This is saying that I’ll have 16 columns (COLSPAN=”16″) with Center alignment and the name of the table will be “Restatements Control – Group ID: 1” (where the 1 will be dynamically generated as well).

Now we first need to write a query to get this info for us. Since this is a very project related query, I don’t think it’ll do any good for you guys to put my query here, but I’ll explain what I was looking for. First I’m querying the ALL_TAB_PARTITIONS to get all partitions related with that table. Then I was querying a control table that every time the jobs run, it inserts in this table the period loaded, if there’s errors or not, the log folder path and the interface that run the job.

After that I do a FULL OUTER JOIN between this 2 tables to see all partitions I have and how many of these partitions were already executed. Next I PIVOT the information to get a table like data and the results is similar to this:

I created some simple Status code to make easy to manipulate later. NP is “No Partition”, N is “Never Run”, Y is “Warning”, R is “Error” and G is “Success”. Also, when is Y or R I have the Log Path associated with that run, this way the users can click and go to the log folder of that execution.

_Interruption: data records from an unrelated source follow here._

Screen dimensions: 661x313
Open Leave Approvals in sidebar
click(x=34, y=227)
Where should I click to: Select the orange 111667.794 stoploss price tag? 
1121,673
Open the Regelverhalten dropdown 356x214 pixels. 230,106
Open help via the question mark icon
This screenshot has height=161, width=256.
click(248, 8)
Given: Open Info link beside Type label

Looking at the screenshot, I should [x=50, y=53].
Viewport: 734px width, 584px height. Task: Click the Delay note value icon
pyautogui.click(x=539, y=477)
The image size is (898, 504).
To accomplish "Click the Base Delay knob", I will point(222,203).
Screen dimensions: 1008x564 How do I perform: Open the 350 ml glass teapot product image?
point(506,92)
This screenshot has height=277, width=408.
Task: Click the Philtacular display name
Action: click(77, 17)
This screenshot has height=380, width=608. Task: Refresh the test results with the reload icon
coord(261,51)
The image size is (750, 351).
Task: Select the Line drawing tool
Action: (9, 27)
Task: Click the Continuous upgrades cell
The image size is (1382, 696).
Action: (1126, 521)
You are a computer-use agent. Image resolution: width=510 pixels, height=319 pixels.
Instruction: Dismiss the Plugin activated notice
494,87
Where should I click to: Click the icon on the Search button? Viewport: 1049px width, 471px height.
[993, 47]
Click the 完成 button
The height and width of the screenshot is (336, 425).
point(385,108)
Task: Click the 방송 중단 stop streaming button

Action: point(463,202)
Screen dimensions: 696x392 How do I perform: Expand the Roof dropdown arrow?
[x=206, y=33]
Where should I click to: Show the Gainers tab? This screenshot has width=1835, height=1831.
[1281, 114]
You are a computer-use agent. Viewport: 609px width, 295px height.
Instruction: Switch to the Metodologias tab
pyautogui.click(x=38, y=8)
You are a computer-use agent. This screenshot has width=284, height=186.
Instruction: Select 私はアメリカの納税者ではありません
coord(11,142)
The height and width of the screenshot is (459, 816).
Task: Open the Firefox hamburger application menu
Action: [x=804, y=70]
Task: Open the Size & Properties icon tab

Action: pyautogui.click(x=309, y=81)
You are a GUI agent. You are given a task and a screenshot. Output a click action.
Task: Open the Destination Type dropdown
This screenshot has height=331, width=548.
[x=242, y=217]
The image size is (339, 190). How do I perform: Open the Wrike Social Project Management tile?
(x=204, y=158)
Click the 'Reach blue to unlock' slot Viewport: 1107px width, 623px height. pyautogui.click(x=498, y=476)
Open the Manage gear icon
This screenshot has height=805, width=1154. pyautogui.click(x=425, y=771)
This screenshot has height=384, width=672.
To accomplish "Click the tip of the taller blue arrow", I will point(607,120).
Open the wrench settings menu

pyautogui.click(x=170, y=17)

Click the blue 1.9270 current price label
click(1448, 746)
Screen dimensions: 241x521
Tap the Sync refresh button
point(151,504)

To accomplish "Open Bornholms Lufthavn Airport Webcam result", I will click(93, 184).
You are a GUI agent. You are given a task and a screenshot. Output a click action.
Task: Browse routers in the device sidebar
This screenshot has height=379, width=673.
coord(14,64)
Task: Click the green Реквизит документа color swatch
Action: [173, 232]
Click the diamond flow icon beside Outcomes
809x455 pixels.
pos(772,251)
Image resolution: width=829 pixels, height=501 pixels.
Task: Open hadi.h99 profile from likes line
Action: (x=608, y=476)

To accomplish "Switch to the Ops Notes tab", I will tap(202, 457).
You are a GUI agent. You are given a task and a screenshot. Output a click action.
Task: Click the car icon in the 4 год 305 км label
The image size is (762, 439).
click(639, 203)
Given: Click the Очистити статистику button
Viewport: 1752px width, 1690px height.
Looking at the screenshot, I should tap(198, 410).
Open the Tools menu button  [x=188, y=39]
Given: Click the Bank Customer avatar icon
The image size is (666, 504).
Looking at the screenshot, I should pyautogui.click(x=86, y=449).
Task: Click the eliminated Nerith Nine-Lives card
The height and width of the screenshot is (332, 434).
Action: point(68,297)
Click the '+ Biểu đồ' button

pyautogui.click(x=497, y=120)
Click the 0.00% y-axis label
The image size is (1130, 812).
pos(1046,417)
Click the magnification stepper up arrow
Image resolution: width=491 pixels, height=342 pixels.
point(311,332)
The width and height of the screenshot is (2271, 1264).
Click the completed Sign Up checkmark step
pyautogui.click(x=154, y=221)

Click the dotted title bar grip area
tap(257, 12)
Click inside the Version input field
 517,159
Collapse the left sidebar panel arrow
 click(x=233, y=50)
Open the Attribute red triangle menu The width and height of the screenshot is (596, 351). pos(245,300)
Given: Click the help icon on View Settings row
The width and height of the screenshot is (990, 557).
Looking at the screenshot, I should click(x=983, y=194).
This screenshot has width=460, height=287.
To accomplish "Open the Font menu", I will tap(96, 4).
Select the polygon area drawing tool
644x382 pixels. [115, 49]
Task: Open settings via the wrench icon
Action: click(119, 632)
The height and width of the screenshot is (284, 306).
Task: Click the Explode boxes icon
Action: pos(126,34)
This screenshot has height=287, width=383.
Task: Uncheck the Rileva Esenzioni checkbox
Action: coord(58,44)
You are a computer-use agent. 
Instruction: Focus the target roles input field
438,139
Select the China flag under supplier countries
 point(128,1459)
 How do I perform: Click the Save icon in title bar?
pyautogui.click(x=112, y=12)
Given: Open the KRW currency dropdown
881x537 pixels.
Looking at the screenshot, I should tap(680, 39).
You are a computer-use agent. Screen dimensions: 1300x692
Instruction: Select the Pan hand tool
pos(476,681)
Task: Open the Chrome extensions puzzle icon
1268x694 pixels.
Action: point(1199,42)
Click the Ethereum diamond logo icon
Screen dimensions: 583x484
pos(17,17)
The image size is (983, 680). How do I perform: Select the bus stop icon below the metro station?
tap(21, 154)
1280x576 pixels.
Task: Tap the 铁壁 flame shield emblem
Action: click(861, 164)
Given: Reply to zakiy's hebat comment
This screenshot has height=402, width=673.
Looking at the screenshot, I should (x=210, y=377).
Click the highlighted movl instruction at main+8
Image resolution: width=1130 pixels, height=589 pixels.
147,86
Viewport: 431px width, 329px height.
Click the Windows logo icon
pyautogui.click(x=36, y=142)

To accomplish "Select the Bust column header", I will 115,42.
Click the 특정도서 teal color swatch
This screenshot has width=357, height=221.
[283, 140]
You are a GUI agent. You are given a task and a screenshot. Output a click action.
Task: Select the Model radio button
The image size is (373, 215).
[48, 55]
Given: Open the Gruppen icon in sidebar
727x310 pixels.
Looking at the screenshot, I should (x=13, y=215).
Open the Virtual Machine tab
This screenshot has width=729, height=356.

In my case this is important because this is for an restatement process where the business want to restate the entire past and we have millions of rows per partition, and they want flexibility to run as fit. Then we need to track the executions over time.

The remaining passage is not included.